- **Problem statement**:
From the records below, please repeat exactly the line that has "Given: Click writing grid under bō zhòng", the line that has "The image size is (1169, 835).", and every line between them, and nothing else.

- **Provided data**:
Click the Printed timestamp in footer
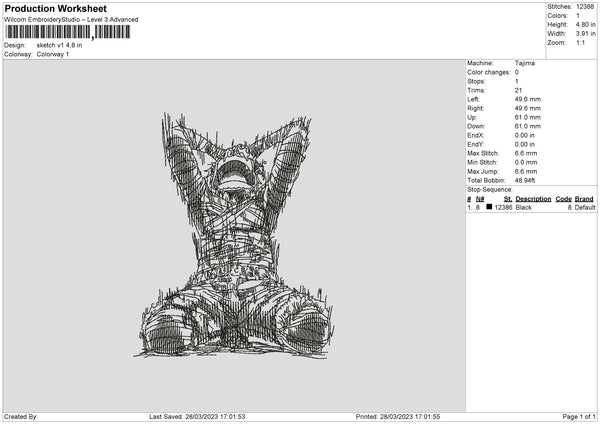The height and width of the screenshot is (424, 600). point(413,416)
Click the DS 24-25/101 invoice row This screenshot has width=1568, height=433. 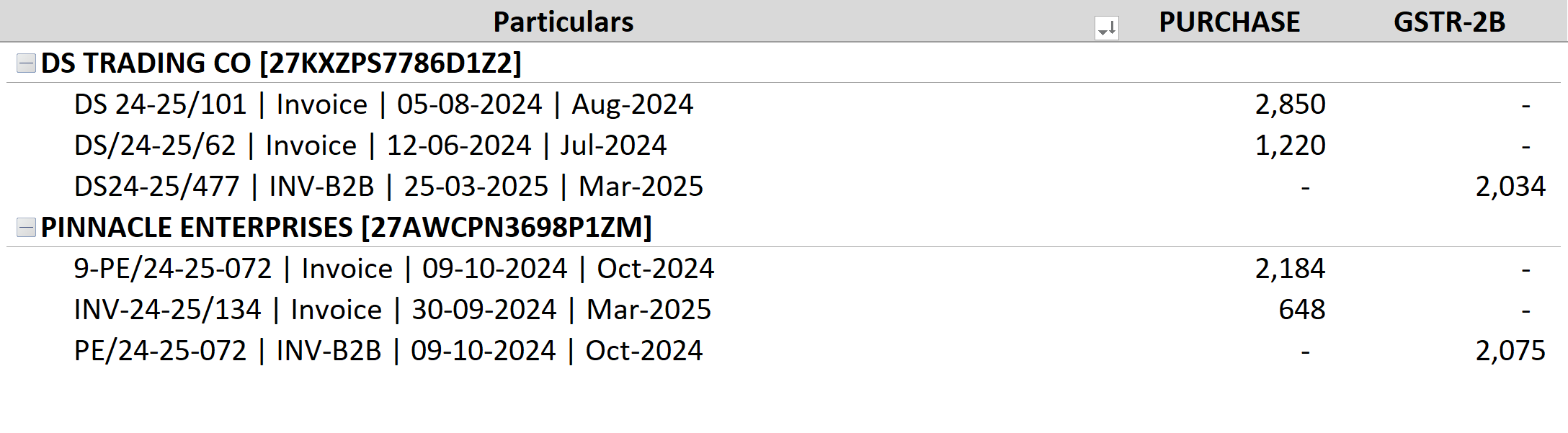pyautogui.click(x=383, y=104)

...

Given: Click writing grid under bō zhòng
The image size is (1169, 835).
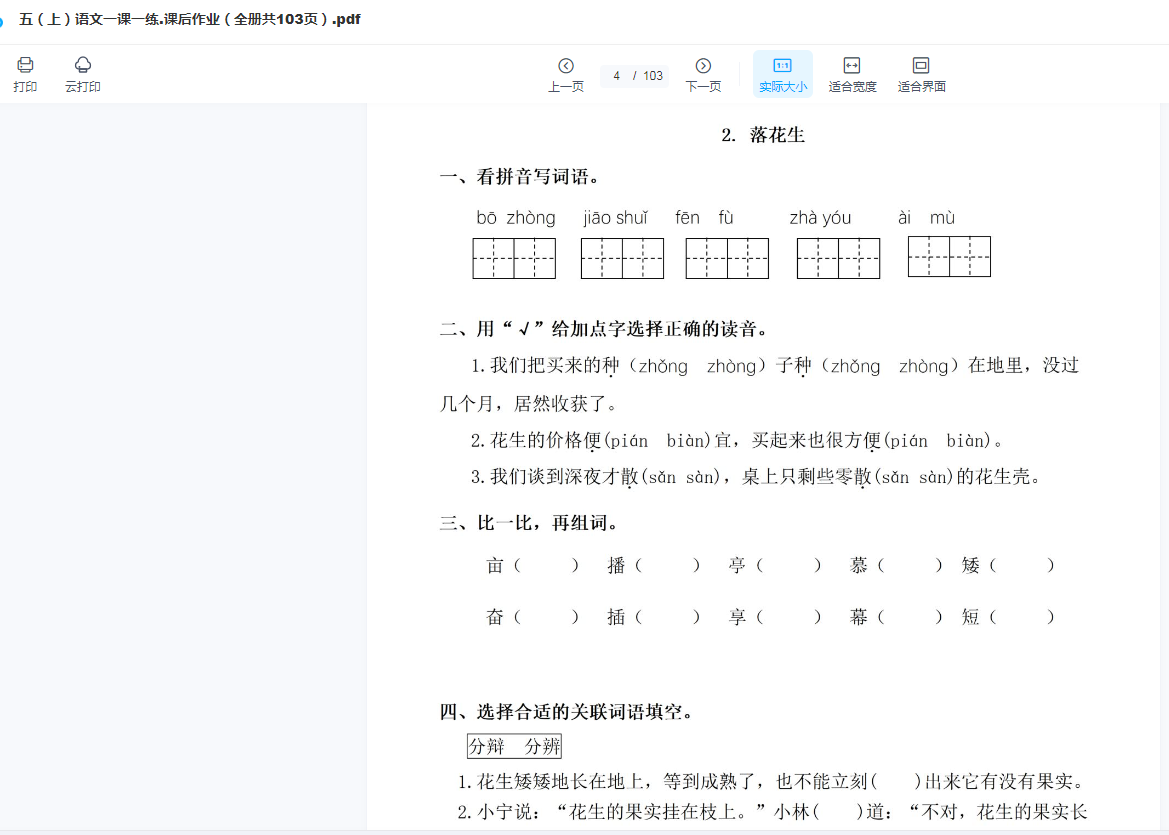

- **Result of the task**:
Given: Click writing grid under bō zhòng
The image size is (1169, 835).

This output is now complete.